--- START ---
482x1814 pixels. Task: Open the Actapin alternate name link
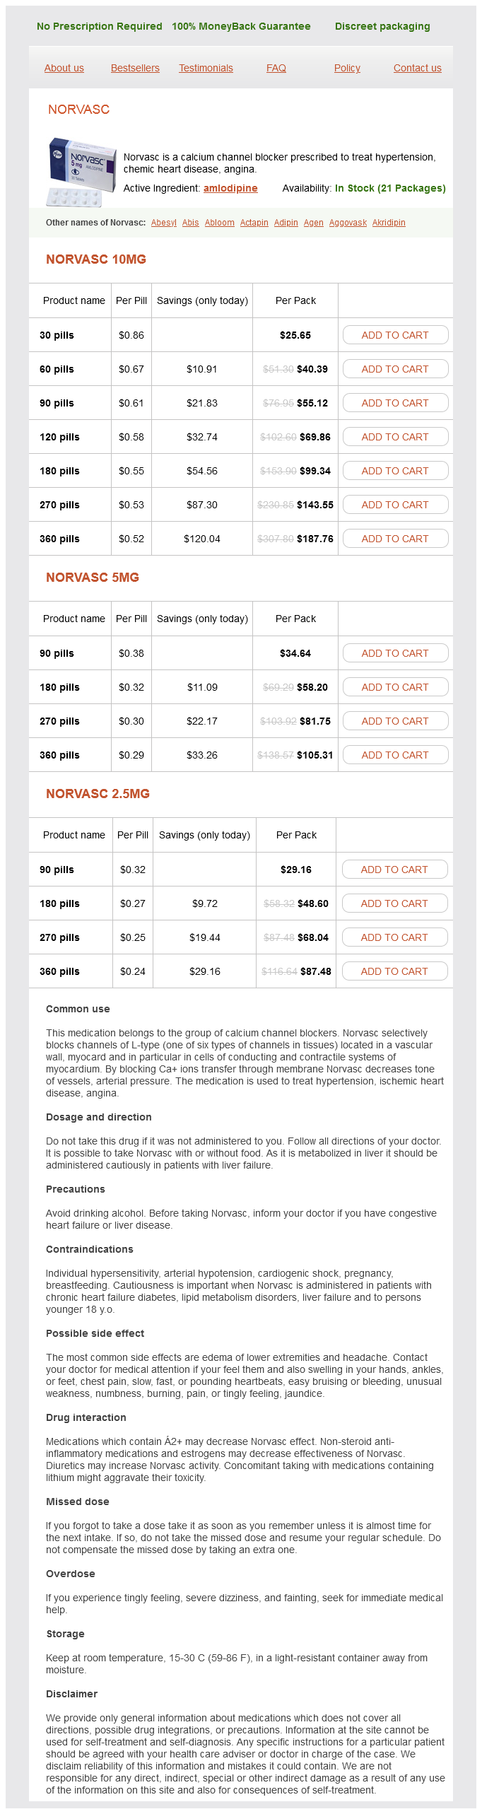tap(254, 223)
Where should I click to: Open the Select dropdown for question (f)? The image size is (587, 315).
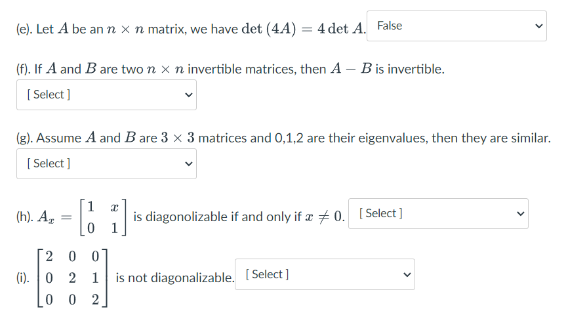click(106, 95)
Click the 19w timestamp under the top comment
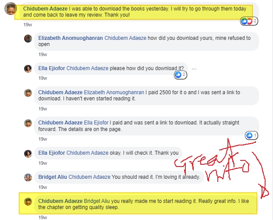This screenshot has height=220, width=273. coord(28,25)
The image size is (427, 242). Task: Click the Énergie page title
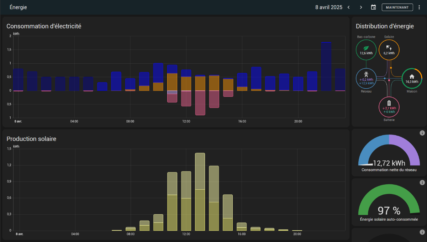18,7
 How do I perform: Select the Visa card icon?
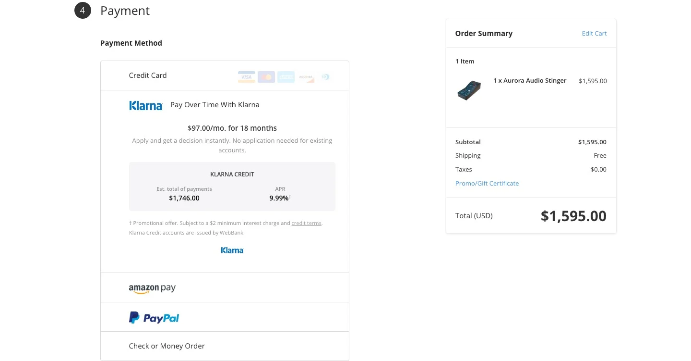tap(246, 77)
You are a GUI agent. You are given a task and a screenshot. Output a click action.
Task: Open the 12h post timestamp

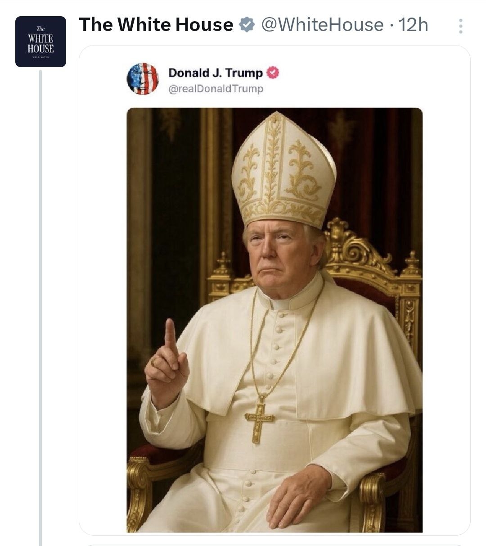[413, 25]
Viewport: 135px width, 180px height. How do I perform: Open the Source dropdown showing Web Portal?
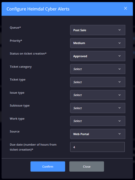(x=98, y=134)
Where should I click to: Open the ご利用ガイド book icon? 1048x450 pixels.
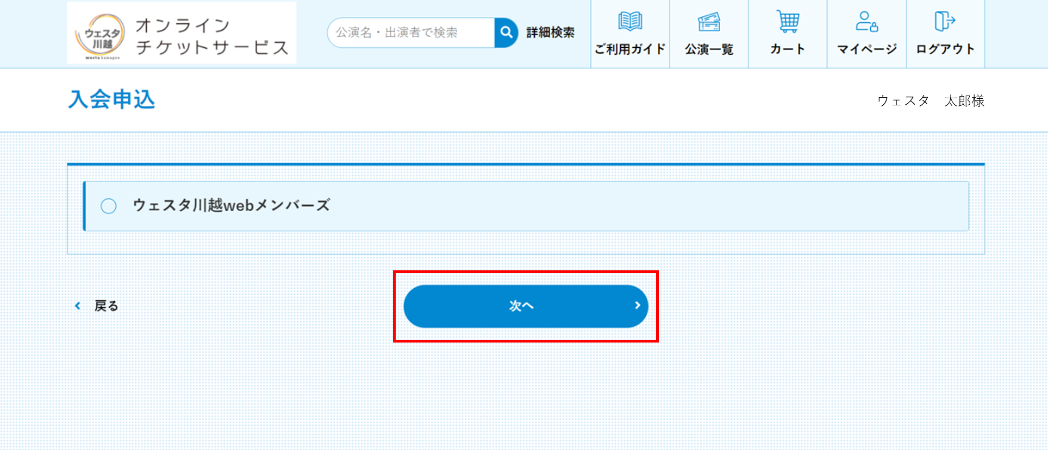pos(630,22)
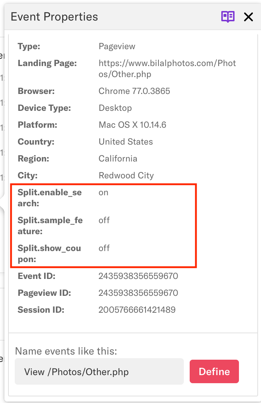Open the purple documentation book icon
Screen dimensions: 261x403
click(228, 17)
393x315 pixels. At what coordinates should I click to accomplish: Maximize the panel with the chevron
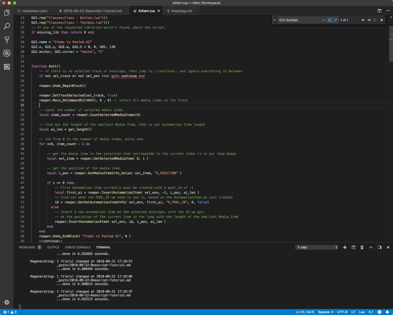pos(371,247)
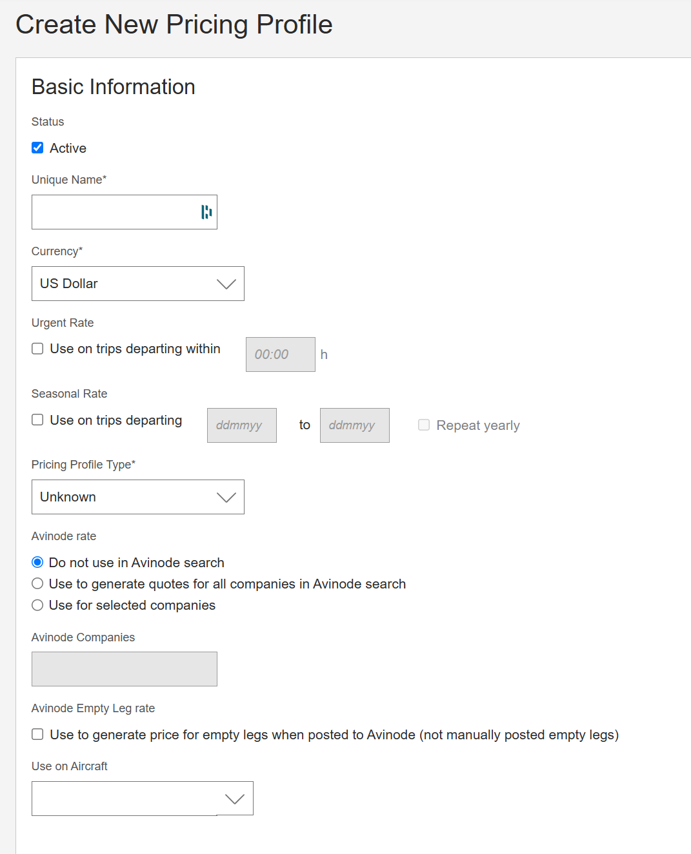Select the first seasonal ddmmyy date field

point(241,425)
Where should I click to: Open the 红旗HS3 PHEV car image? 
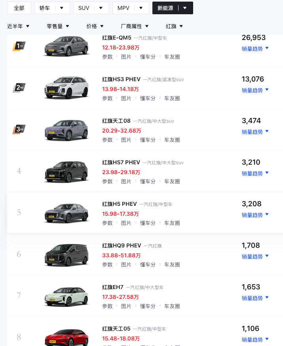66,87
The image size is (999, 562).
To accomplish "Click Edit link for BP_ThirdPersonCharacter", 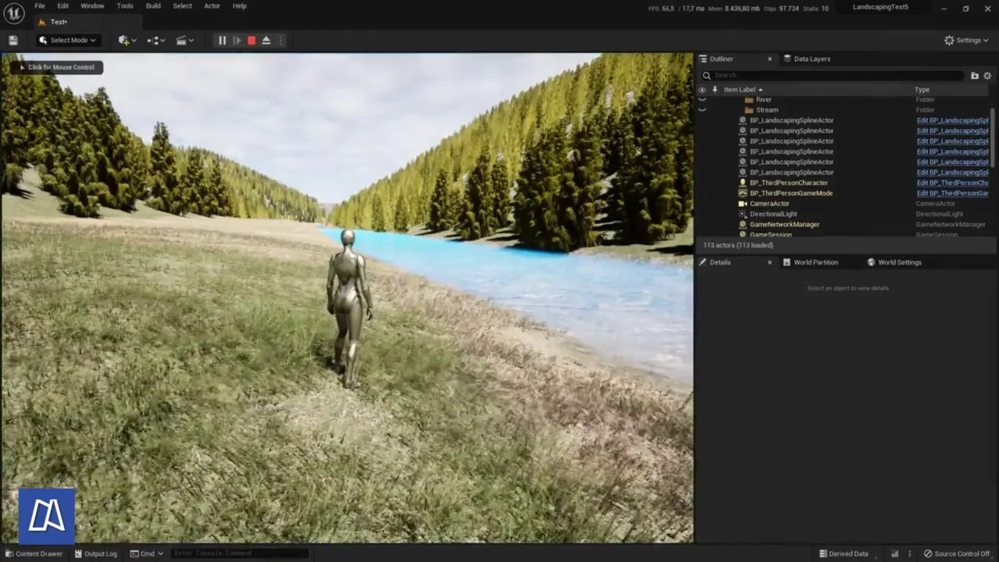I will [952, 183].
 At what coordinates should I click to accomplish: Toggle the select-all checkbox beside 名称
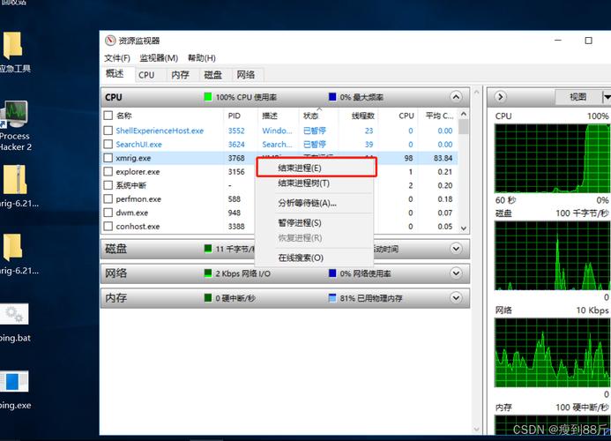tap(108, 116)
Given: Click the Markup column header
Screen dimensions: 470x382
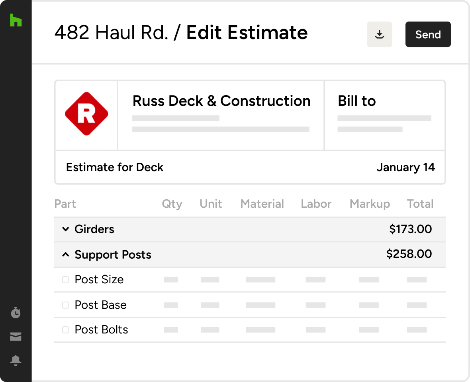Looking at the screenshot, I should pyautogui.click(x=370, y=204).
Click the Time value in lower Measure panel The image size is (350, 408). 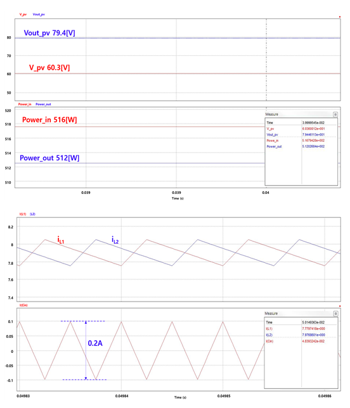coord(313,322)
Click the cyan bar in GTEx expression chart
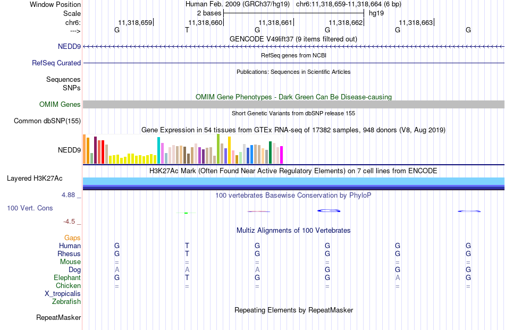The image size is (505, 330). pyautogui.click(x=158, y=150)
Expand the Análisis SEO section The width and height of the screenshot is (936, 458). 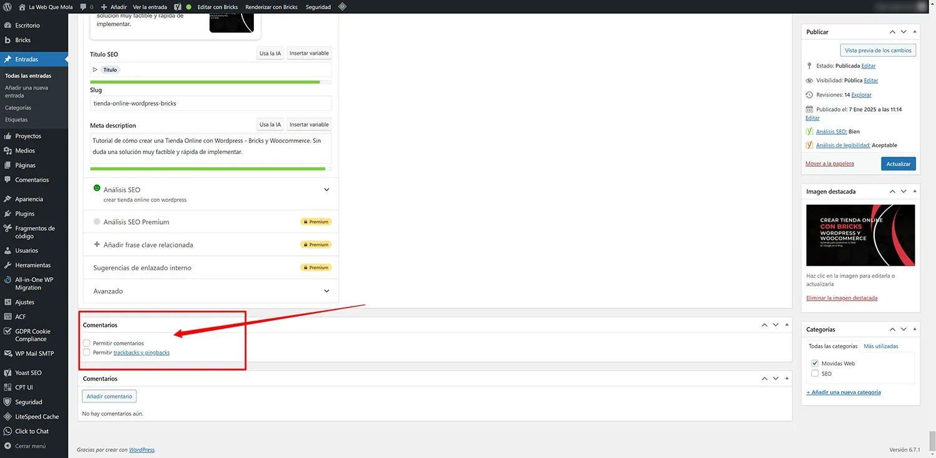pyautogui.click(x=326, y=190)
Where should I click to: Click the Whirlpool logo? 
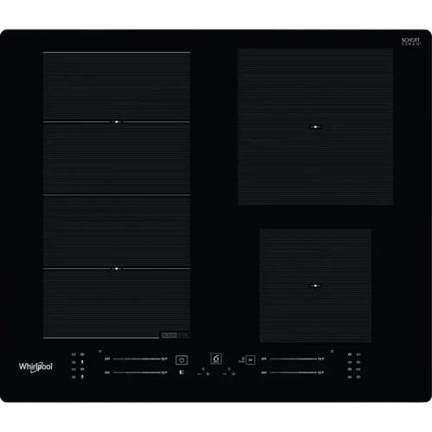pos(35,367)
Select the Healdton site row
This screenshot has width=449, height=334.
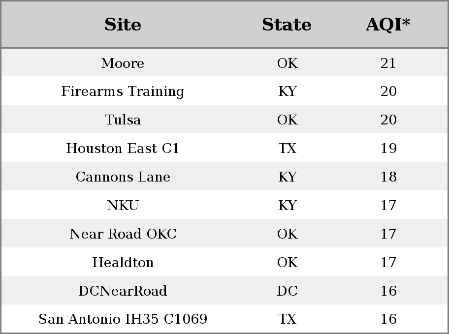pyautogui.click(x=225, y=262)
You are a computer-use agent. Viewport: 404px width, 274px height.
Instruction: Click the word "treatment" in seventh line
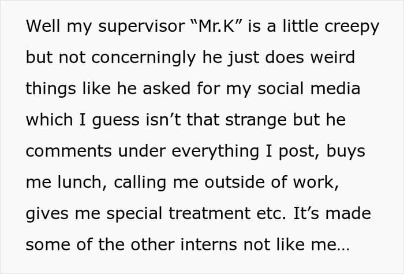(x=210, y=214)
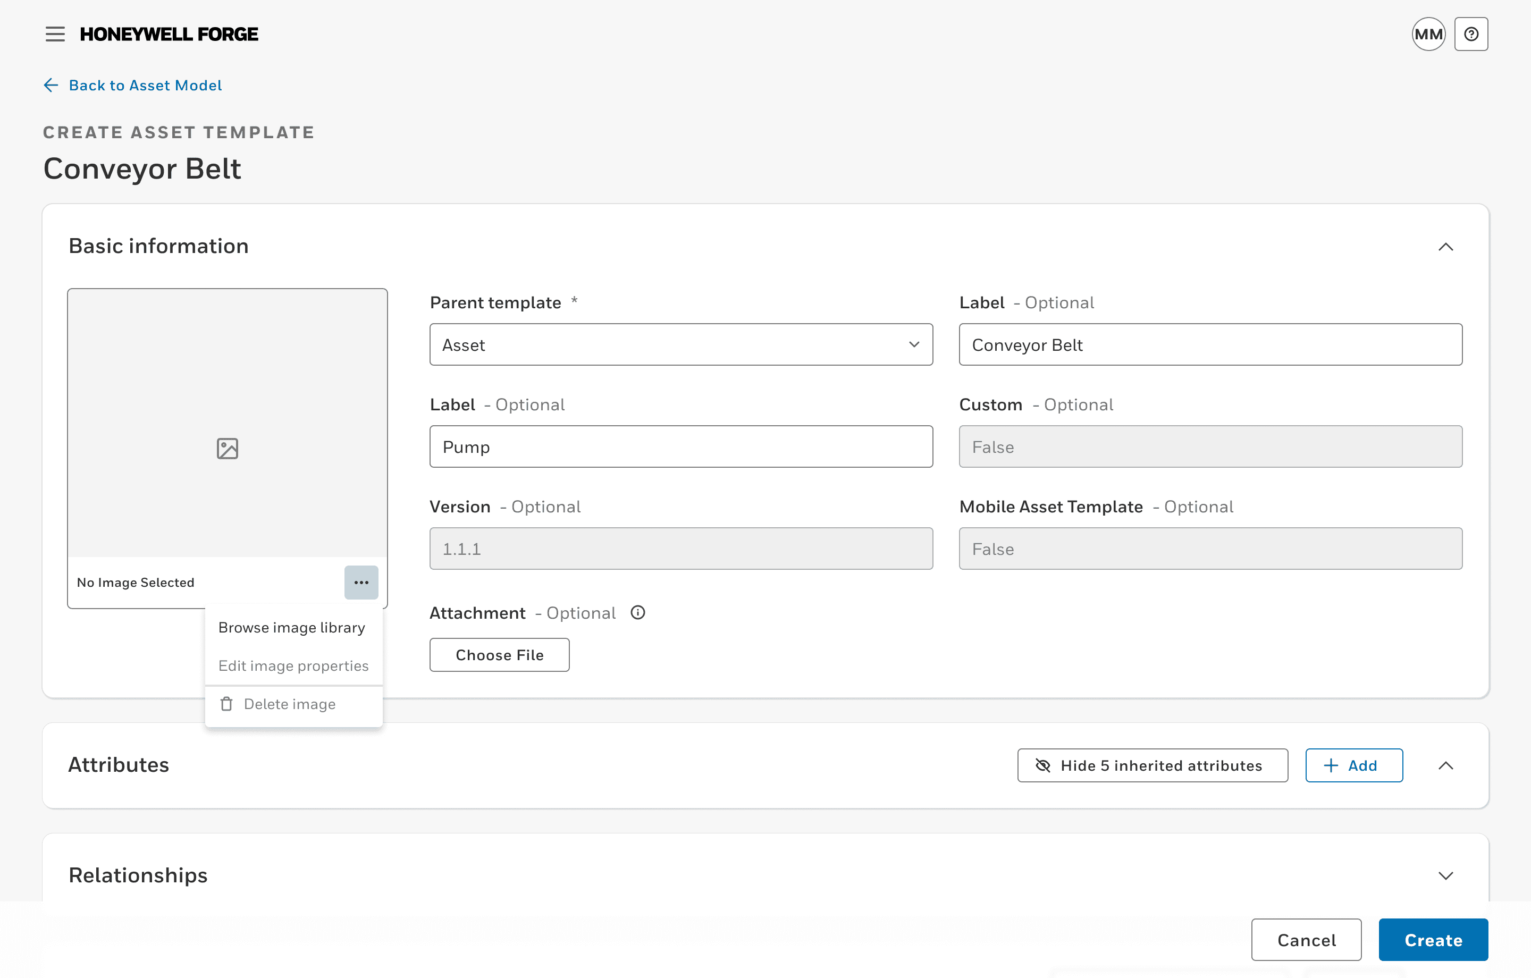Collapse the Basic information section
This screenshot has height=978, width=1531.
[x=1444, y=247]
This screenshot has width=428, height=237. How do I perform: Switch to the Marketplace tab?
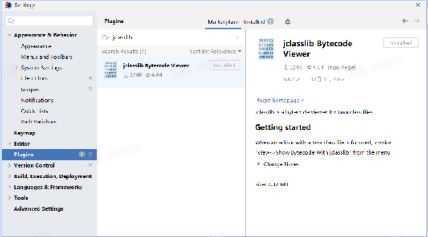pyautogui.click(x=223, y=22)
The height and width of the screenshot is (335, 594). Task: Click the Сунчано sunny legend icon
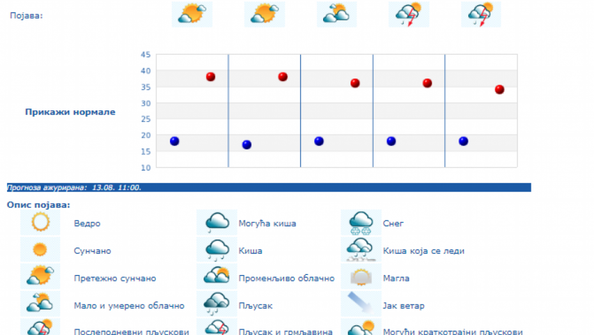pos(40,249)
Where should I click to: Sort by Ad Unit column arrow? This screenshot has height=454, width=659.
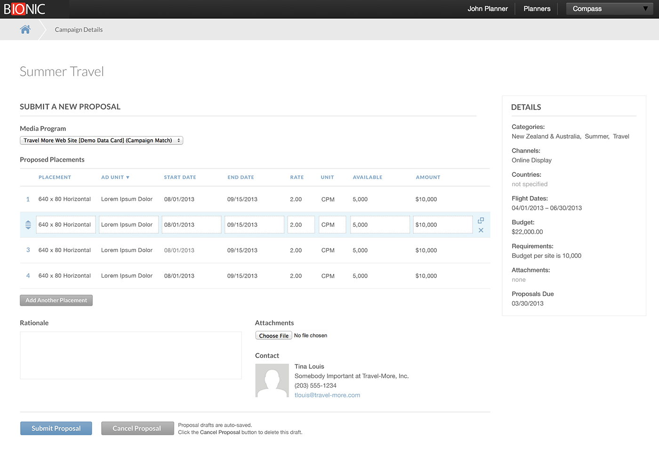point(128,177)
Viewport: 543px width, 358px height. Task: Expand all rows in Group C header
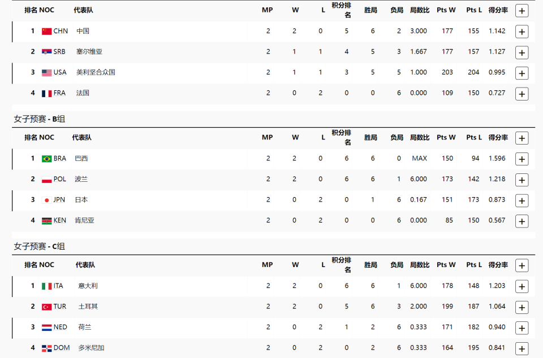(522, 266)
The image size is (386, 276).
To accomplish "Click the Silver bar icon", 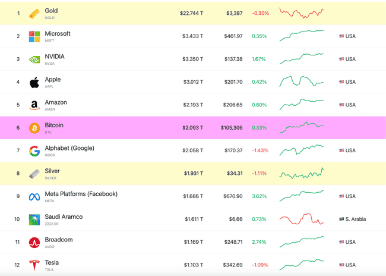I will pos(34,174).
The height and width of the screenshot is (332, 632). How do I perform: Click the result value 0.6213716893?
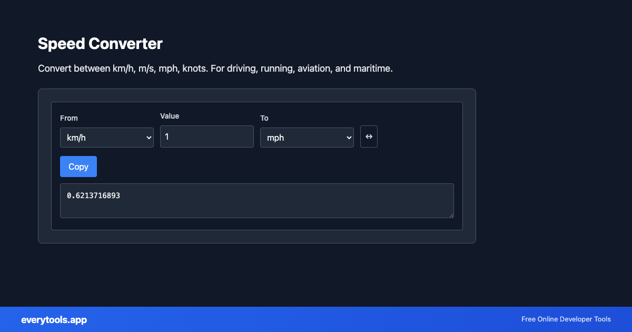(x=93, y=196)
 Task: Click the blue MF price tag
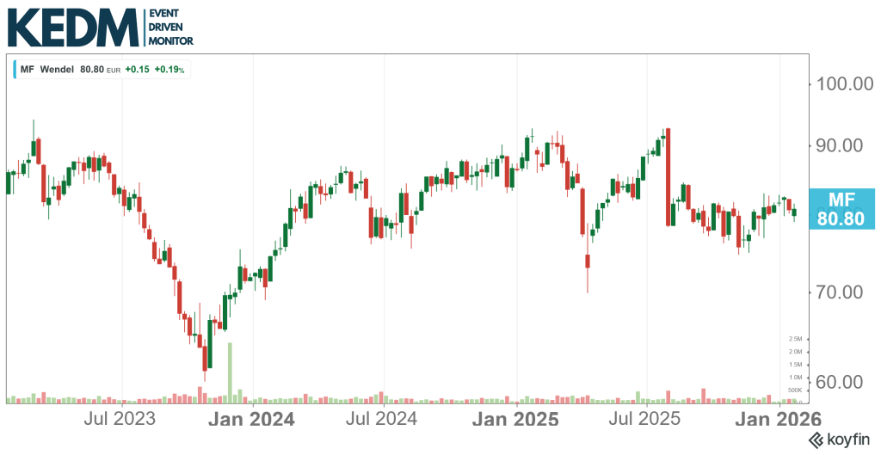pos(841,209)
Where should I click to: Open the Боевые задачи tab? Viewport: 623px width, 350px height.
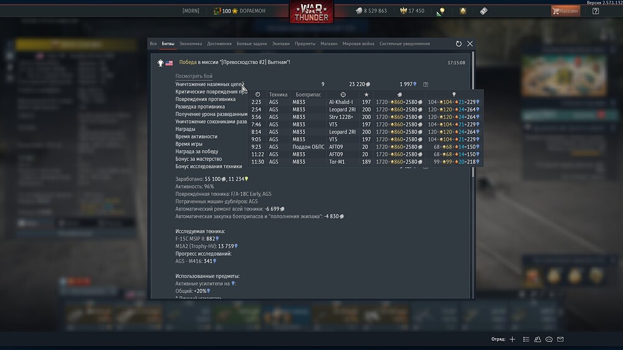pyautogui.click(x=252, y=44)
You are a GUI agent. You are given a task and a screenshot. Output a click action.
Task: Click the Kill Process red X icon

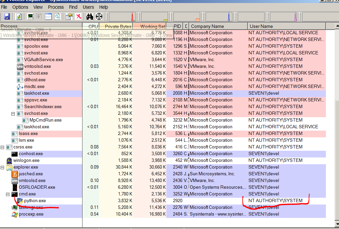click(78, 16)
--- END ---
Reproduce exactly, and only, the lines from the one holding "Where should I click to: Open the Боевые" through the final line of the entries. Do not include the pictures.

Where should I click to: Open the Боевые задачи tab? Viewport: 623px width, 350px height.
pyautogui.click(x=252, y=44)
You are a GUI agent. You are given a task and a screenshot. Output a click action.
Task: Click the Kill Process red X icon

click(78, 16)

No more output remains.